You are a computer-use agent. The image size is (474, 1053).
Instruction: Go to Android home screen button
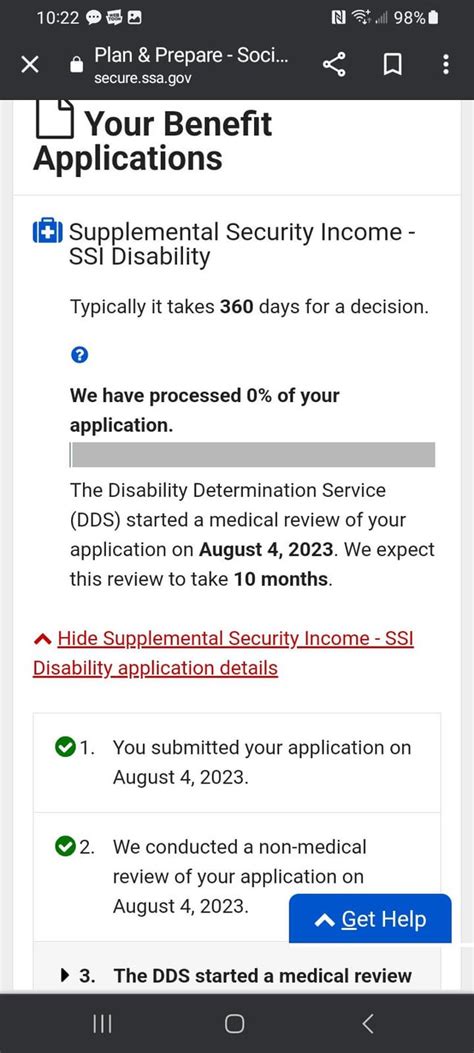pyautogui.click(x=234, y=1023)
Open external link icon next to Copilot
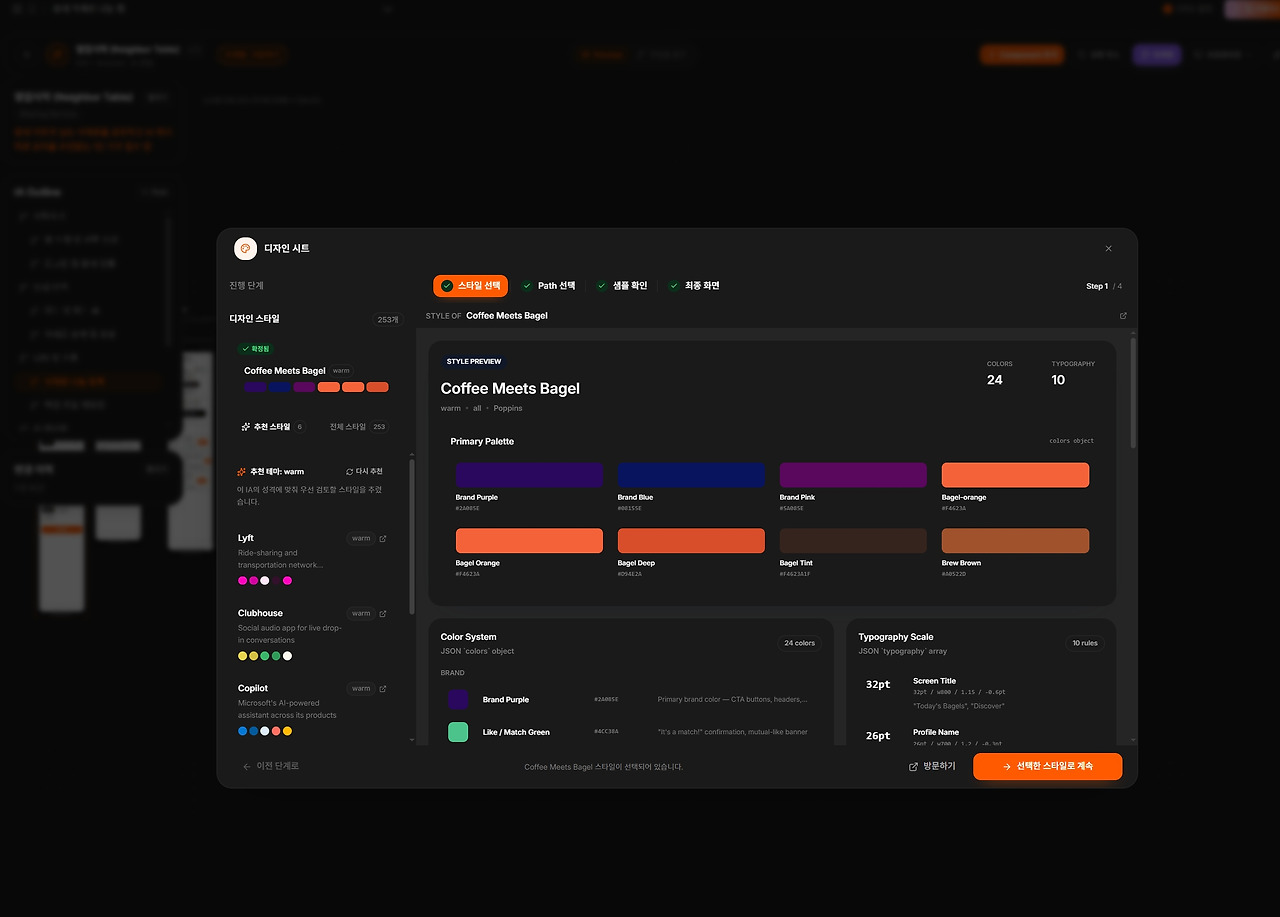1280x917 pixels. click(x=383, y=688)
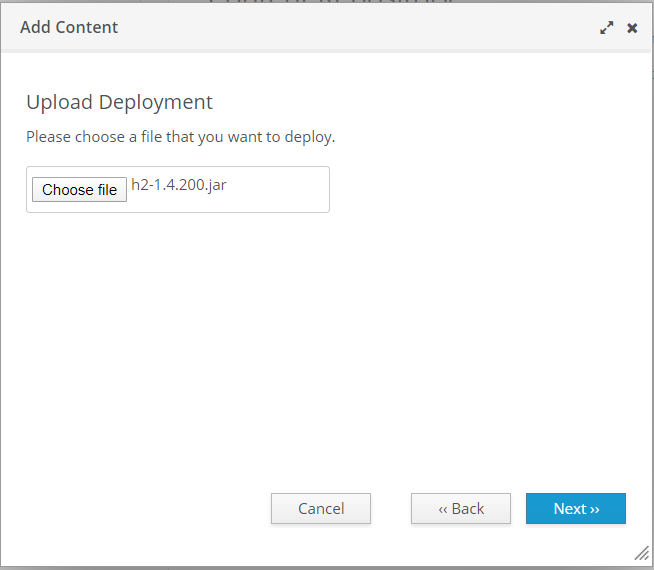Cancel the upload deployment wizard
654x570 pixels.
[321, 508]
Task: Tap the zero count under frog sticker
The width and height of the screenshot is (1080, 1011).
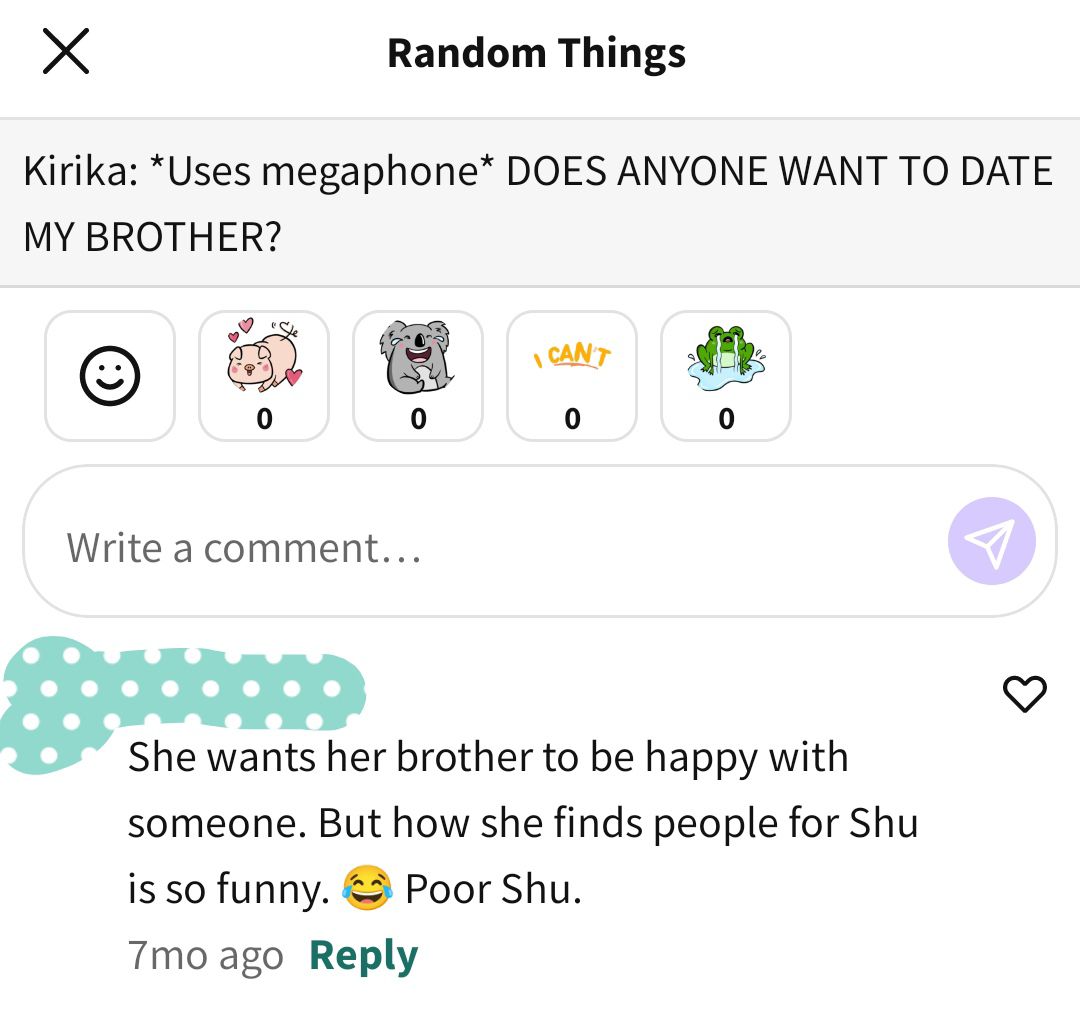Action: (x=727, y=419)
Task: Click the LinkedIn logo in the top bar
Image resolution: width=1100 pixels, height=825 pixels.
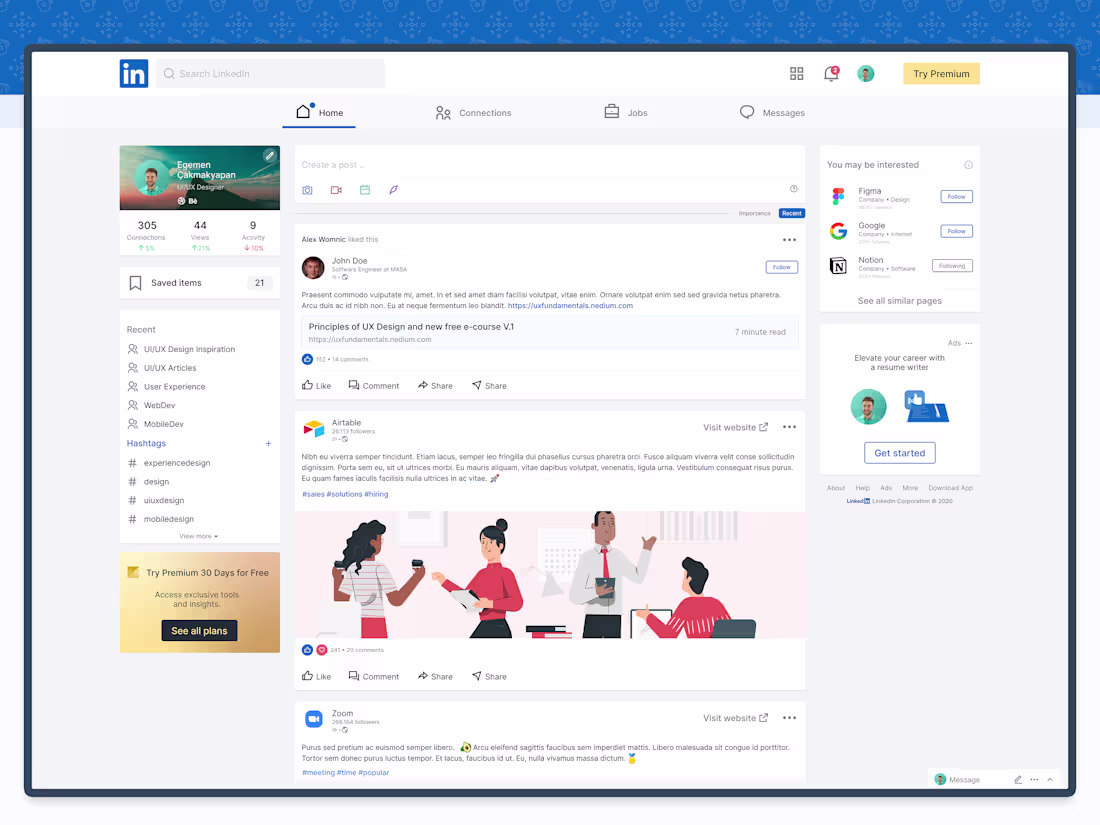Action: coord(133,73)
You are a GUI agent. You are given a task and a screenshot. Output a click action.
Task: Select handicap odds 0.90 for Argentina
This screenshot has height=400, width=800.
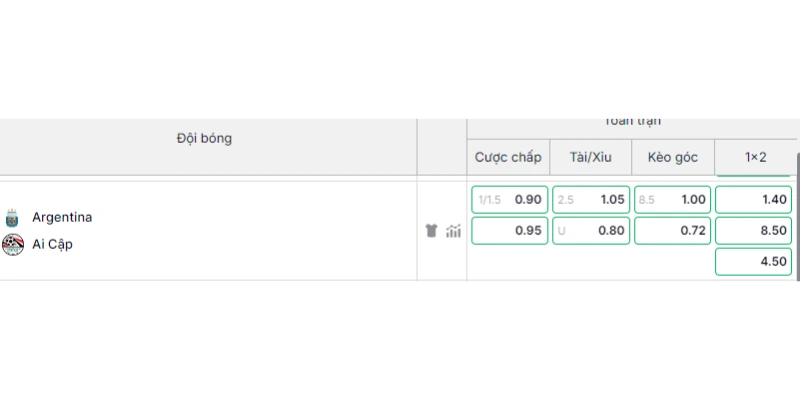click(x=510, y=199)
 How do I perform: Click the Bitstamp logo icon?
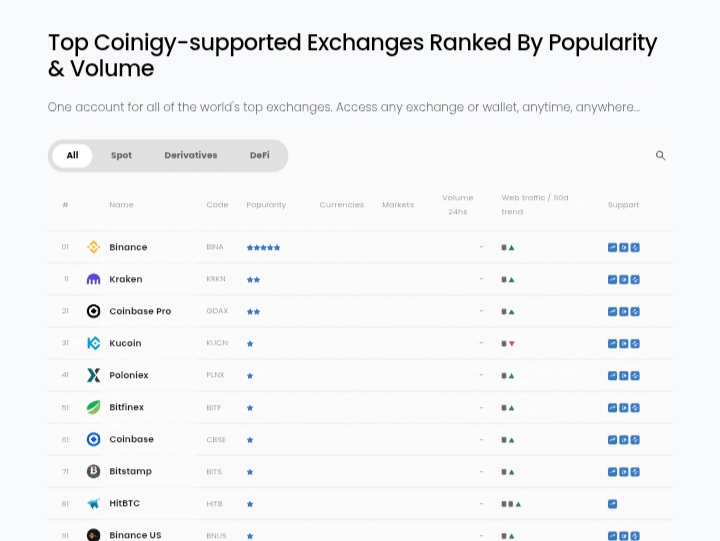coord(93,471)
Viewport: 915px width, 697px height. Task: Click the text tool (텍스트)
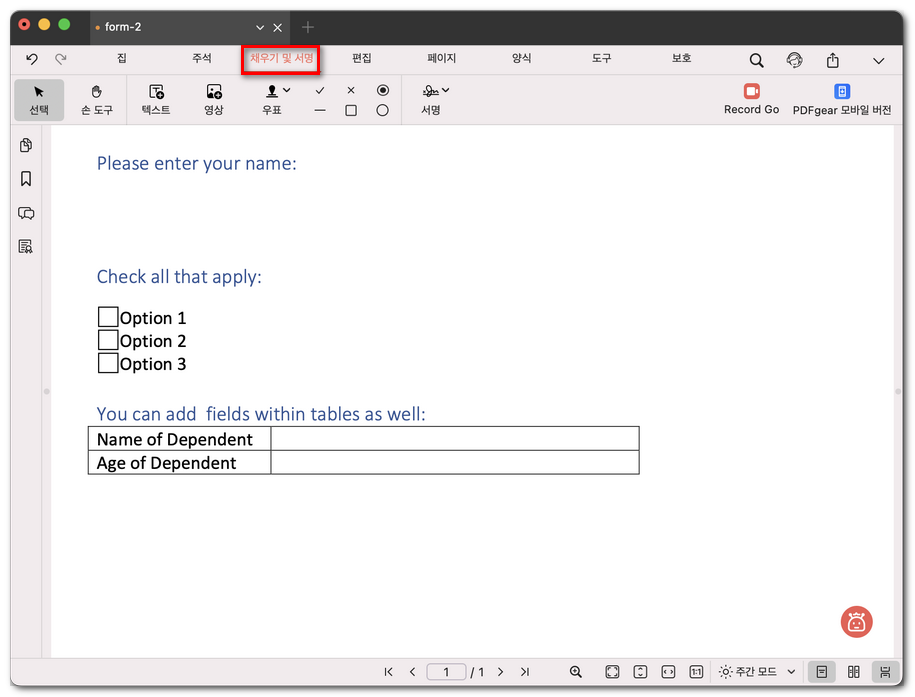(x=156, y=99)
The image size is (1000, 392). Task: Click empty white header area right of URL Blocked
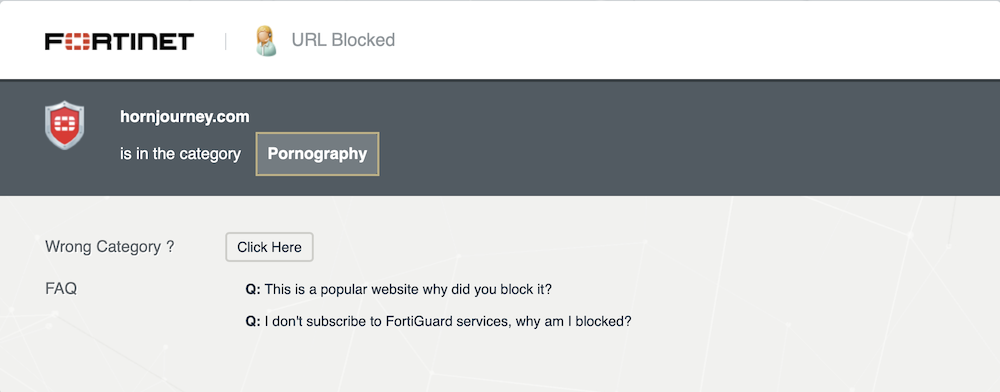(x=695, y=40)
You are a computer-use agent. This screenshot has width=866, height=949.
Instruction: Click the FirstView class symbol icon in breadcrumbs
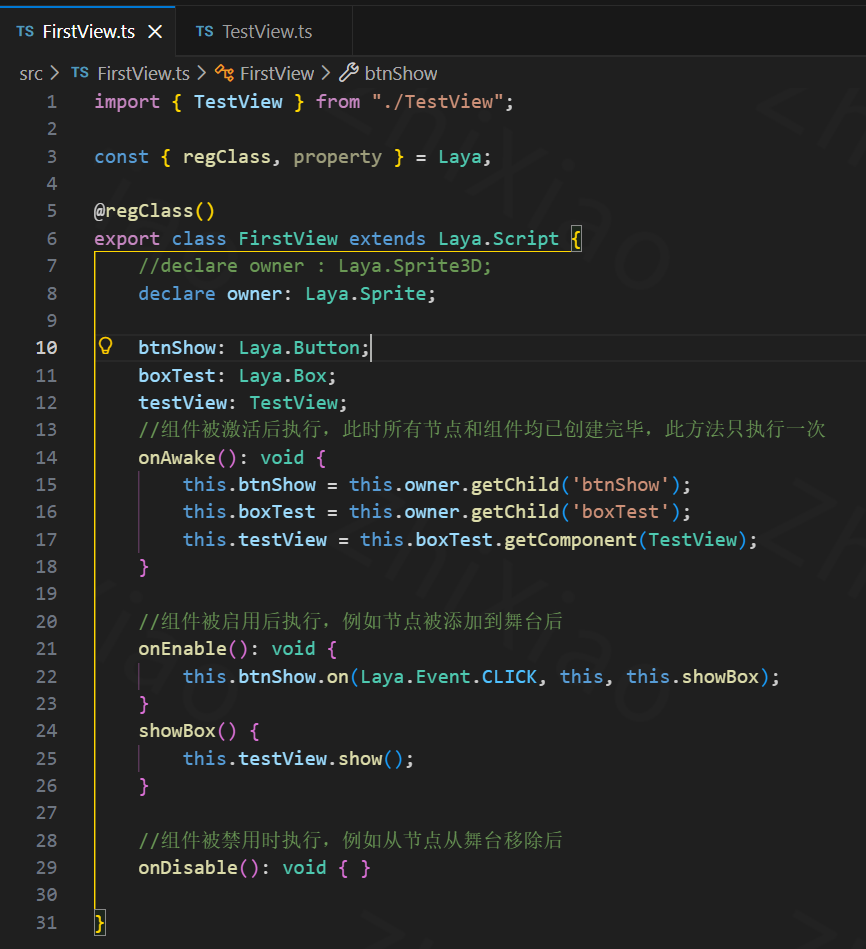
****
## EXERCISE
Copy exactly the lines running from the beginning of the listing through the line that has "Task: Tap the zero count under frog sticker". Drop the pictures.

## ANSWER FOR THIS EXERCISE
You are a computer-use agent. The image size is (474, 1053).
Instruction: Go to Android home screen button
pyautogui.click(x=234, y=1023)
Open external link icon next to Copilot
1280x917 pixels. click(x=383, y=688)
Cancel the upload deployment wizard
654x570 pixels.
[321, 508]
Task: Tap the zero count under frog sticker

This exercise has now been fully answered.